El 24 de marzo se cumplieron 34 años del golpe cívico-militar que nos sacó a la calle en búsqueda de nuestros hijos y de los hijos de nuestros hijos. La ferocidad de la dictadura nos había robado lo más querido y a pesar del miedo, el desconocimiento y la soledad, nos unimos, los buscamos, los seguimos buscando y exigimos verdad y justicia. La dictadura militar sistematizó un modo de persecución política inédita, "la desaparición forzada de personas" y su posterior asesinato llevado a cabo por grupos específicos y en el que estaban involucrados todos los sectores del poder; así como también el secuestro y la apropiación de nuestros nietos.
A tientas, heridas, con lo que cada una traía de su propia historia, nos fuimos abriendo camino. Presentamos habeas corpus, recorrimos comisarías, juzgados, ministerios, iglesias, multiplicamos las presentaciones conjuntas, empezamos las rondas de los jueves y acudimos a las embajadas. Elaboramos códigos para hablar por teléfono y estrategias para reunirnos y no despertar sospechas, inventamos los pañuelos y un nuevo lenguaje en el que reconocíamos el compromiso militante de nuestros hijos. Y nos enfrentamos al terror cara a cara. Entonces empezaron las primeras labores "detectivescas" para encontrar a nuestros nietos, continuaron las cartas a organismos internacionales y los pedidos de entrevistas con jueces, militares, obispos y líderes políticos. Las respuestas tardan en llegar, aún hoy los que perpetraron el horror guardan silencio, pero nosotras seguimos y nos seguiremos encontrando en esta lucha por la verdad y la justicia.
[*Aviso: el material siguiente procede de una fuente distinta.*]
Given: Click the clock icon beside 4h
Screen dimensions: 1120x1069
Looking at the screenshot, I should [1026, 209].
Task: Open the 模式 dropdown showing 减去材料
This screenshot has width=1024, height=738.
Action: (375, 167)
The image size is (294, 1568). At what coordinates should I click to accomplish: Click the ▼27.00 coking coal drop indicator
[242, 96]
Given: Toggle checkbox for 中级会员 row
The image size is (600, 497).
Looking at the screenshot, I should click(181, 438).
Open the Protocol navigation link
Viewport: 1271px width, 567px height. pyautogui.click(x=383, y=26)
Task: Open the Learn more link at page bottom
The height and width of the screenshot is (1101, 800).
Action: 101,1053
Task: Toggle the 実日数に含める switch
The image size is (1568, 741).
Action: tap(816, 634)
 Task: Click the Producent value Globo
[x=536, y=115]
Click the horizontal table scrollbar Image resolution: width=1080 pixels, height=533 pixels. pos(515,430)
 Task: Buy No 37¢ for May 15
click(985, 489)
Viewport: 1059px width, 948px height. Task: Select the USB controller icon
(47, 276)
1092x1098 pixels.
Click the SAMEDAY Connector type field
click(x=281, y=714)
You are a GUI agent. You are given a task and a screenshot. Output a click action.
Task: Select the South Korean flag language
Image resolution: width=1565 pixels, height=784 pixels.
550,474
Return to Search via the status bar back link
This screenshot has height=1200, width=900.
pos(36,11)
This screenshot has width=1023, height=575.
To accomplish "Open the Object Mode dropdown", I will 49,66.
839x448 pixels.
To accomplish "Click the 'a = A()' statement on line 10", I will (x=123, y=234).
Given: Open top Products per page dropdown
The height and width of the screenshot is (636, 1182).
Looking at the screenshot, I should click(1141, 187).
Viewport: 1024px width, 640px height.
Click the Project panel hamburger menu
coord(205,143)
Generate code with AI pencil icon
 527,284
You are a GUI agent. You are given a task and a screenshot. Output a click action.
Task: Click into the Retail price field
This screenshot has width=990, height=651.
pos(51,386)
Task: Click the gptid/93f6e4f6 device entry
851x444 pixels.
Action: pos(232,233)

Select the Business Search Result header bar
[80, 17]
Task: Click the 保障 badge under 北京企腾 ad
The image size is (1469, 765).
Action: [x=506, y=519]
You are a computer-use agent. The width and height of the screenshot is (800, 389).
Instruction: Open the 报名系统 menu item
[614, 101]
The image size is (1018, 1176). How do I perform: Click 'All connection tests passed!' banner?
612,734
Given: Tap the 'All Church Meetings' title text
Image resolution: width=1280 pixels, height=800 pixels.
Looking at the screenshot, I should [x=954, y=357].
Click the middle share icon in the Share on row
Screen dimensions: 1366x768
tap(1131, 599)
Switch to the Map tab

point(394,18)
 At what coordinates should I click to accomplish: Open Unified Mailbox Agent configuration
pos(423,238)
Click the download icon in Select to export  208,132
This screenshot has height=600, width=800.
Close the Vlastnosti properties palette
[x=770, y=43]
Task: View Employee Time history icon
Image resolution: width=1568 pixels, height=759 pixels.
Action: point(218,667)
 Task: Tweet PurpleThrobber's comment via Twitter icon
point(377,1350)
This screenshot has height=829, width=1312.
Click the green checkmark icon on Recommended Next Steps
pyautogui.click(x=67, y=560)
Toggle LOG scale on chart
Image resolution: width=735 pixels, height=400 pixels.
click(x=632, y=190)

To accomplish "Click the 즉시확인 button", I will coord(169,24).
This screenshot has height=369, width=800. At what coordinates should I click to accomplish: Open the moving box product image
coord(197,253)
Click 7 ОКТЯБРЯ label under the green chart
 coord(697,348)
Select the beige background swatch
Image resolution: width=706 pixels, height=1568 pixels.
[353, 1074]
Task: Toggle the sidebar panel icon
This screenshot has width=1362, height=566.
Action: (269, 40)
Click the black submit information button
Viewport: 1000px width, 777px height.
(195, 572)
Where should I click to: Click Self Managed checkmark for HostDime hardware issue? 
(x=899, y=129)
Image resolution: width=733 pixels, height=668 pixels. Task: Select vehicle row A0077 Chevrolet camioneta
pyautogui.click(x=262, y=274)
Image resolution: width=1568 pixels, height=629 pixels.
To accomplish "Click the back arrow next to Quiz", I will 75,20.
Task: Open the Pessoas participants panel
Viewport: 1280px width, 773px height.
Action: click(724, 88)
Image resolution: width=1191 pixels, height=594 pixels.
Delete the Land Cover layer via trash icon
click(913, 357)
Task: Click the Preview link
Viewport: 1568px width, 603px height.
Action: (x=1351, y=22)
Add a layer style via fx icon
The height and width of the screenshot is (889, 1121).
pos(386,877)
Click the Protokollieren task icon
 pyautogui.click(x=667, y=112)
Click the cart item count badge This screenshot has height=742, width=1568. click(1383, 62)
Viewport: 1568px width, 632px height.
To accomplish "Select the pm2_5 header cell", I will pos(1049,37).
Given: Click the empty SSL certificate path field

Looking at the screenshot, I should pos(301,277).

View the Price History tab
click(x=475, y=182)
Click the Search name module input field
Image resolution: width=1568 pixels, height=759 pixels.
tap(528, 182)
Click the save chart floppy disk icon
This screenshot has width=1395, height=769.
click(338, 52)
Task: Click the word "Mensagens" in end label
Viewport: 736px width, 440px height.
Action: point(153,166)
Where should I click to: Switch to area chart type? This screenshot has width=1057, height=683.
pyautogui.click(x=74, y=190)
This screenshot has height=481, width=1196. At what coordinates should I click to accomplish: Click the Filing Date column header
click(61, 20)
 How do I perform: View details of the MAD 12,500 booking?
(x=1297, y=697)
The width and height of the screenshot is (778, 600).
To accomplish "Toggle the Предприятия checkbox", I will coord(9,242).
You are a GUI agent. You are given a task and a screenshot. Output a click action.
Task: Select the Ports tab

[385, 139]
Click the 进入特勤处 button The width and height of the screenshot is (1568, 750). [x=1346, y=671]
Debemos recordar que muchos de estos niños - hoy jóvenes - aún permanecen en condición de desaparecidos en la ignorancia del origen del vínculo que se basa en el asesinato de sus padres y su propio robo. Algunos de ellos fueron secuestrados junto a sus padres, otros nacieron en cautiverio o fueron entregados a instituciones públicas como NN y dados en adopción. Es en este marco fue que a solicitud de Abuelas de Plaza de Mayo se promovió la inclusión de los artículos 7, 8 (conocidos como argentinos) y el 11 del derecho a la identidad en la Convención Internacional por los Derechos del Niño aprobada por la Asamblea General de las Naciones Unidas el 20 de noviembre de 1989. La apelación de las Abuelas al derecho a la identidad no es sólo el pedido de un ordenamiento institucional, insistir en restituirles a estos jóvenes su identidad implica el reconocimiento de lo que fueron privados con el asesinato de sus padres y que eso es irrecuperable. No se puede borrar lo sucedido pero sí se puede abrir un espacio para construir una verdad histórica que impida el asesinato de la memoria.